Since a parallel computer or network of workstations presumably has more total memory than a single processor, the amount of memory consumed during matching is less of a concern. In fact, if the machine can be used as a backend processor (a continuously-running server that receives queries from a client, processes them, and sends the results back to the client) and has a large enough collective memory, each processor can cache term and document vectors in main memory, saving the cost of loading the vectors from secondary storage for each query. Depending on the machine, the cost of starting a process on a parallel computer or network of workstations might be very high. Because of this, we consider only the distributed implementation executing as a backend processor.
Computing the similarity between the pseudo-document and each term or document is a highly parallel operation. When applying the similarity measure, the scaling and multiplication of one term or document vector is completely independent of the operations performed on another term or document vector. Even a simple blocked data distribution [18] provides a high degree of parallelism while balancing the computational load among the processors. If each processor loads its respective blocks of term and document vectors upon initialization, the costs associated with loading term and document vectors from secondary storage will only have to be paid once rather than each time a query is performed.
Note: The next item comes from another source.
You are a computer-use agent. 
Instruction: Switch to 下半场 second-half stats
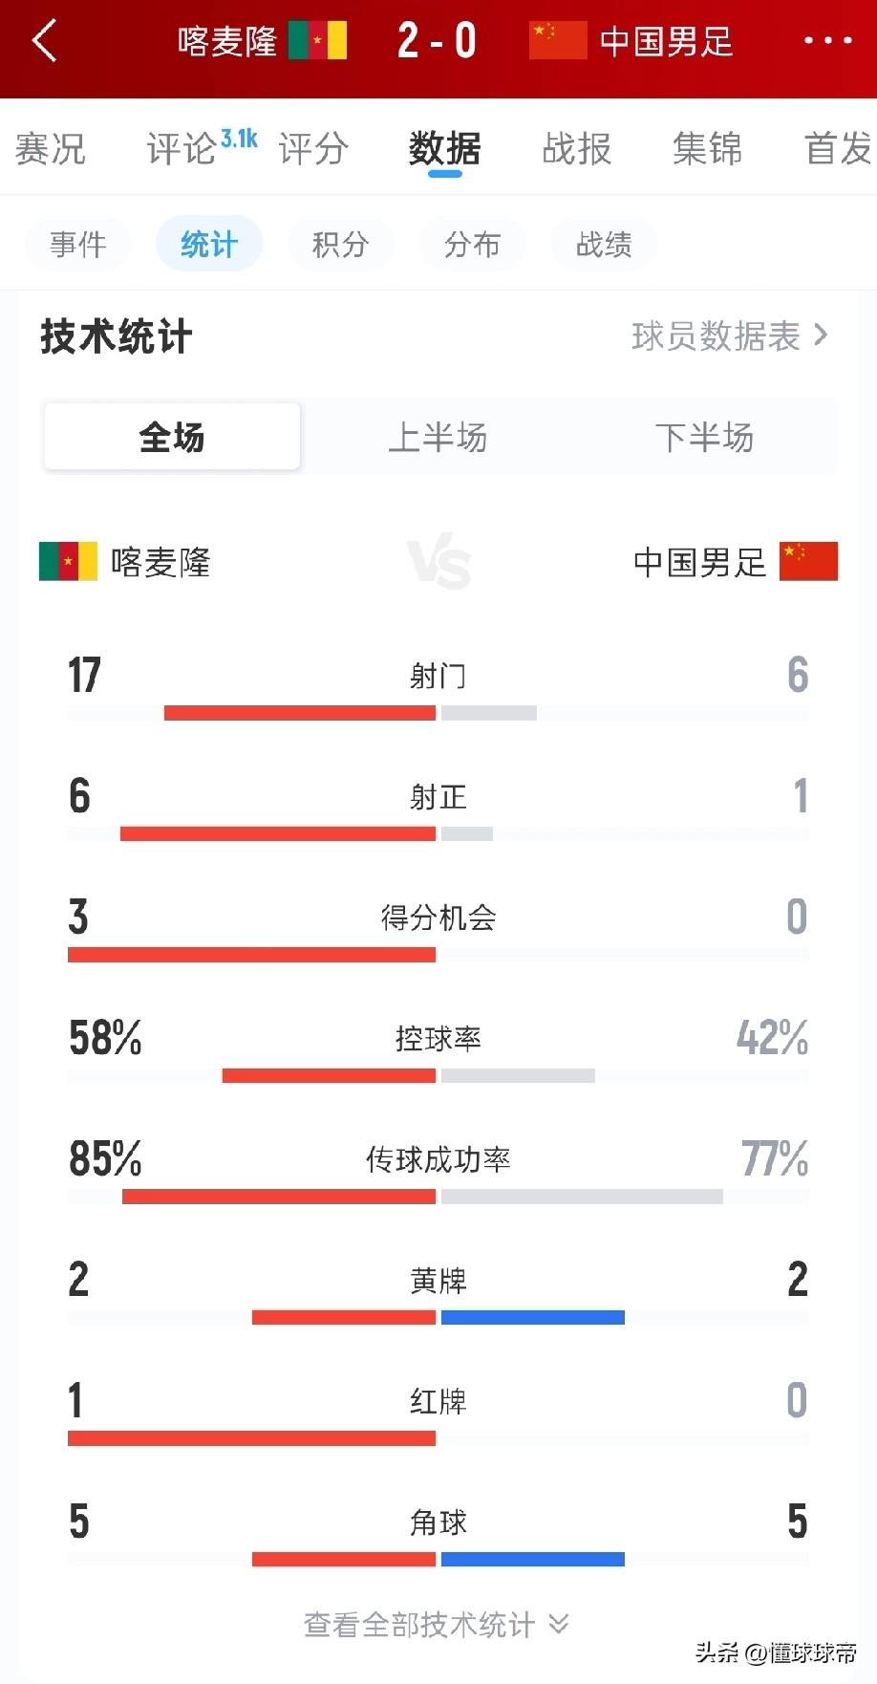pyautogui.click(x=704, y=438)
Processing a query in parallel is very similar to processing a query on a serial machine. One processor, the root processor, is responsible for receiving a query from the client, building the pseudo-document, and performing the bookkeeping tasks associated with the query. When the root processor has finished building the pseudo-document, it broadcasts it to the other processors. It also must broadcast the number of factors to use, whether to return terms, documents, or both, and the number of terms or documents to return. Each processor then computes the similarity between the pseudo-document and each local term or document vector, recording the results. At the end of computation, a global sort returns the ranked similarity measures to the root processor. The root processor then returns the results to the client.
For the price of a few broadcasts before computation begins and a single global merge sort after computation ends, a query can be processed very quickly without accessing secondary storage or causing network contention. In addition, since there is very little difference between the serial algorithm and the parallel algorithm, much of the code from the serial implementation can be used by the distributed implementation.